[Begin Data for the task]
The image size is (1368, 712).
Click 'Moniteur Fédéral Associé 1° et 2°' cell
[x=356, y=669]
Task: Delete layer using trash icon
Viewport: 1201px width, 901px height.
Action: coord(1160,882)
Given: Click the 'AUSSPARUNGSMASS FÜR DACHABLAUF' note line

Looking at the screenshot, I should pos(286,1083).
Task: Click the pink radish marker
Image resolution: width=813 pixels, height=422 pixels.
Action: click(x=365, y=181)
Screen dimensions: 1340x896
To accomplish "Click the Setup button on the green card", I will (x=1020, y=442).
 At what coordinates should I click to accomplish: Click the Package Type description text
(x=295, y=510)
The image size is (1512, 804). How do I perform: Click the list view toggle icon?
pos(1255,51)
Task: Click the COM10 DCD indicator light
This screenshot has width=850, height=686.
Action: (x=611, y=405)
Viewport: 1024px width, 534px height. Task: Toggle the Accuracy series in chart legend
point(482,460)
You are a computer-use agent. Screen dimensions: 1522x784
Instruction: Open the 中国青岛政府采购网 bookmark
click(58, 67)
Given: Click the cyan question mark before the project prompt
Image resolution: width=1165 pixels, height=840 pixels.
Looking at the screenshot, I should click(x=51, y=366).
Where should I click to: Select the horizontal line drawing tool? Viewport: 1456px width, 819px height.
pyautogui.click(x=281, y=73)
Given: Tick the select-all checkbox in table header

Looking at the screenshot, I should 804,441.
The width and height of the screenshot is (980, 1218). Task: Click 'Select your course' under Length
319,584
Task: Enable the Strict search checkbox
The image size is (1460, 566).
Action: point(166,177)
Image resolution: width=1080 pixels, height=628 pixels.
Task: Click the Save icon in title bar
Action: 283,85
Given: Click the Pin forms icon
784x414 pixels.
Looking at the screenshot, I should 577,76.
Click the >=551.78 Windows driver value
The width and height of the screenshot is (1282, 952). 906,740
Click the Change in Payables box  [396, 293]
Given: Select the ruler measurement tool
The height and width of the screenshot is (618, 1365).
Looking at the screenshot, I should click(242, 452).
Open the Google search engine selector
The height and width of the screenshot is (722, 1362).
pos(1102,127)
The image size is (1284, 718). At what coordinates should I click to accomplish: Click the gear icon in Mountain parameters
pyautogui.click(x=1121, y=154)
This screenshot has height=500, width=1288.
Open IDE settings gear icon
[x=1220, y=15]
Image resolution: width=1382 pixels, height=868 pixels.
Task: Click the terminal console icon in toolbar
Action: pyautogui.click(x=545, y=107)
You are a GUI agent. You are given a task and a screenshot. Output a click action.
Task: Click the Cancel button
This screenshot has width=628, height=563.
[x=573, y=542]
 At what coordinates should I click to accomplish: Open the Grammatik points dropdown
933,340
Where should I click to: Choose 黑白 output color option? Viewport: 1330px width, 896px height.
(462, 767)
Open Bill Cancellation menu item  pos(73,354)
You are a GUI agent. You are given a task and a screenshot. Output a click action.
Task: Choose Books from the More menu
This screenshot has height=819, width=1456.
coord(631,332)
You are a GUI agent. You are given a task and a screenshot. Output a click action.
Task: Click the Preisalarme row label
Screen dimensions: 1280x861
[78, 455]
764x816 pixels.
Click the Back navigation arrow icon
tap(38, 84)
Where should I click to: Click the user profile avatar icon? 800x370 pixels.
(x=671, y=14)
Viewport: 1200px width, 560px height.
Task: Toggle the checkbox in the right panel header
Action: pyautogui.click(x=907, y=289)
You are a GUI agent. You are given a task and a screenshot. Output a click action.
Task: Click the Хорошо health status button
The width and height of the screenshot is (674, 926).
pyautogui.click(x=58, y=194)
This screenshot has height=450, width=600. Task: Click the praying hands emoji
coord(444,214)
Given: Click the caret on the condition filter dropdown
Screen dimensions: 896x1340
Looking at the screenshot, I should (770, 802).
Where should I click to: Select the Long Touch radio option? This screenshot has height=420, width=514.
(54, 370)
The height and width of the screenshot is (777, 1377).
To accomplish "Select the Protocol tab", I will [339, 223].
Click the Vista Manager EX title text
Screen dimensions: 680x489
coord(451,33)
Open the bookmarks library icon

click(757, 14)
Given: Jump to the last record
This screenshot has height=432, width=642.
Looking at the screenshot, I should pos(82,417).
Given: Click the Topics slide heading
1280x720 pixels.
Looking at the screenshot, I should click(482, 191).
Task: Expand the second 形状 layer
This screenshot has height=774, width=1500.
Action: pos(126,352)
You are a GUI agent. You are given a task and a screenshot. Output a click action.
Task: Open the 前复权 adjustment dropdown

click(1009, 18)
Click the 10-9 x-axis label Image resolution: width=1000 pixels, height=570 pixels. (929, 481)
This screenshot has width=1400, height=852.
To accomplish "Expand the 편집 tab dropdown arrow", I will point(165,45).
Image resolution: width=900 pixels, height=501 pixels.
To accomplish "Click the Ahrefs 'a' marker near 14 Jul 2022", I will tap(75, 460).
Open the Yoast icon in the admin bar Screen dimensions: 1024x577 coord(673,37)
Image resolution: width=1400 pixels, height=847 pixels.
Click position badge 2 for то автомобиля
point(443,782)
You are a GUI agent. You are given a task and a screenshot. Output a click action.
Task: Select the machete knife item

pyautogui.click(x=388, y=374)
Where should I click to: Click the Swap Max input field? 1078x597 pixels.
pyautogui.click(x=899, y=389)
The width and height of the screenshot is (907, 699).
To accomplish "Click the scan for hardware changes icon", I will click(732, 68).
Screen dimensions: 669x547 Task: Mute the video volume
[End Data for the task]
**To do:** Pull out each line above that contains the string "size" and reproduce every one of them in full.

**The response:**
The image size is (1368, 712).
The image size is (1512, 804). How do I perform: Click the list view toggle icon?
The image size is (1460, 566).
The image size is (1284, 718). At what coordinates should I click to accomplish: Click the gear icon in Mountain parameters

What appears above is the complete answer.